Here’s what happened. The presenter invited us to introduce ourselves in what, for me, was a novel way: name and preferred pronouns (he, him, his, she, her, etc.). So why did I feel like I was being invited to walk with a stranger down a dark alley in a rough neighborhood?
Pronouns are little words that substitute for nouns—including names. They are used to talk about a person, not directly to a person. When names are known, pronouns are unnecessary. Talking about “Pinky’s pet gerbil” is just as easy as saying, “his pet gerbil.” The discomfort arises for two reasons.
First, this is a radically different form of introduction. Until recently, relationships have progressed in well-trodden ways. Share names, then something fairly superficial like an occupation or place of origin or residence. Later, more details are exchanged. If Pinky hits it off with Perky and a friendship begins to blossom, they will probably begin to share more intimate things—things that identify them as unique individuals. “Perky, have I ever told you how stressed I am if one of my gerbils gets sick?” By that time, they have built a relationship platform, which gives reasonable assurance that when they share something intimate it will be heard and treated with respect even if there is no agreement. Inviting people to share preferred pronouns is unnecessary because names work better anyway and because the preferred pronouns of the vast majority of people align with long-established cues (my beard gives mine away). For a minority, that form of introduction is the disclosure of something intimate—a gender identity chosen for deeply personal reasons. It felt uncomfortable to me because such sharing is intimacy without a relational platform (for the same reason, it might be uncomfortable for the person sharing too). I felt imposed upon and endangered—the second reason for the discomfort.

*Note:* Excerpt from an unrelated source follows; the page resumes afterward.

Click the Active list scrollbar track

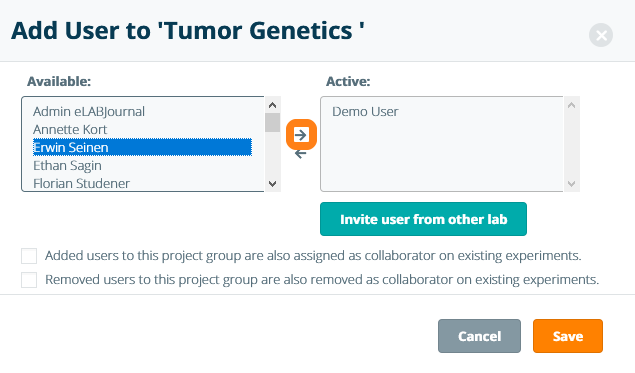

We probably regret forgetting a person’s name, but we can always ask, “I’m sorry, please remind me of your name”. Few people are offended. Forgetting some people’s preferred pronouns is another matter. Regrettably, many cultures have a record of treating minorities badly. Many attempts are being made these days to correct that. However, those who identify with a gender that is not genetically determined often remain sensitive to real or perceived ill-treatment. My fear was that, in the dark alley of my forgetfulness, I would hurt someone and be wrongfully perceived as disrespectful or unkind. There would not be sufficient relationship for the offended person to know that it was an unintentional mistake. Who knows how it could escalate!

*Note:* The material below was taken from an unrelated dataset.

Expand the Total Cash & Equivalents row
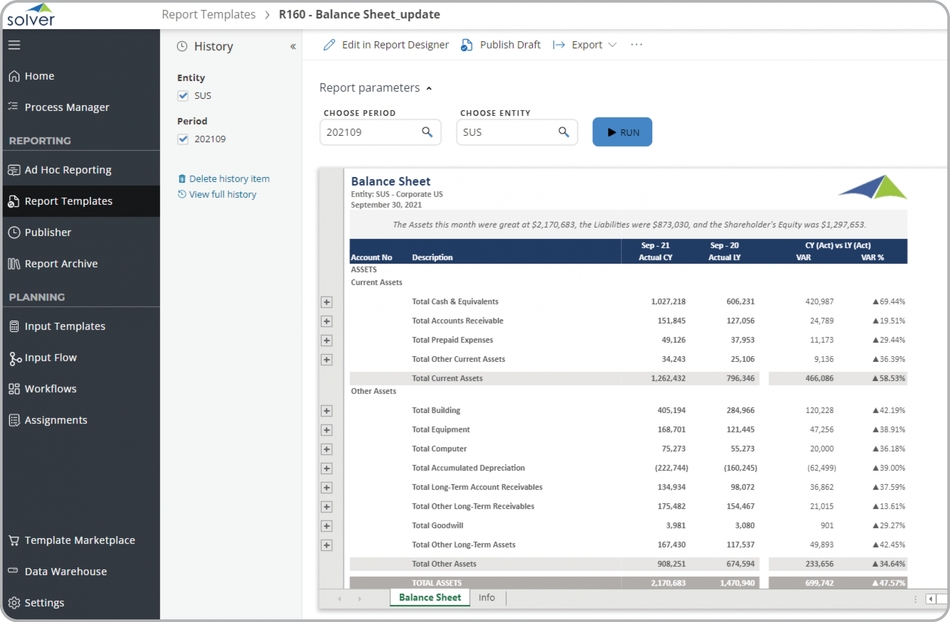point(326,302)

So, what can we do if we find ourselves in a situation like the one that I described? One simple response would be to apologize in advance: “Hey, I just want you all to know that if I forget anyone’s pronouns, it is a mistake and not meant to be disrespectful or hurtful in any way.” We might add, “If we had the opportunity to get to know each other, I think you would find that I am a good listener and respectful of others. Unfortunately, we have not had that opportunity yet and this is a very delicate thing to be sharing so early on.”

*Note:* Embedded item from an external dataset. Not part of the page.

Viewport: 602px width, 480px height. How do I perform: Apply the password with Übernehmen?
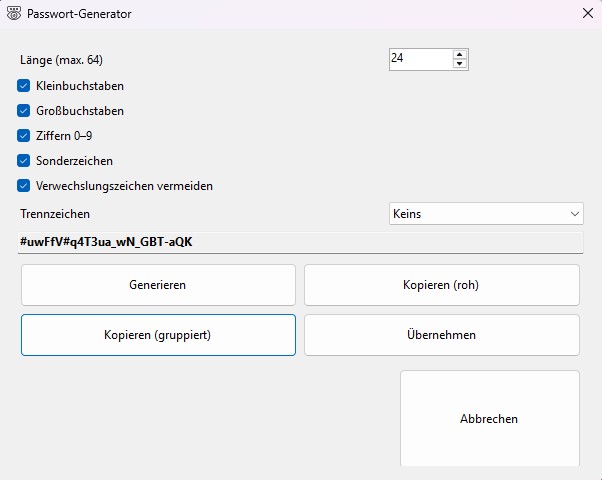(441, 335)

There’s an opportunity too. We’re told to always be “ready to make a defense to everyone who asks you to give an account for the hope that is in you, but with gentleness and respect” (1 Peter 3:15). So perhaps we could introduce ourselves like this: “You have invited us to share our preferred pronouns, which are markers of gender identity. For some people, that’s a delicate part of their identity, chosen for very personal reasons. So I hope you don’t mind me sharing something personal about my identity. I am a child of God. It’s not because of anything special about me; I have been adopted by Him because I trust Jesus. Please don’t think that I would ever try to judge anyone because of that or force my views on someone; those behaviors are inappropriate. However, if anyone would like to know more, I would be happy to get together with you afterwards.”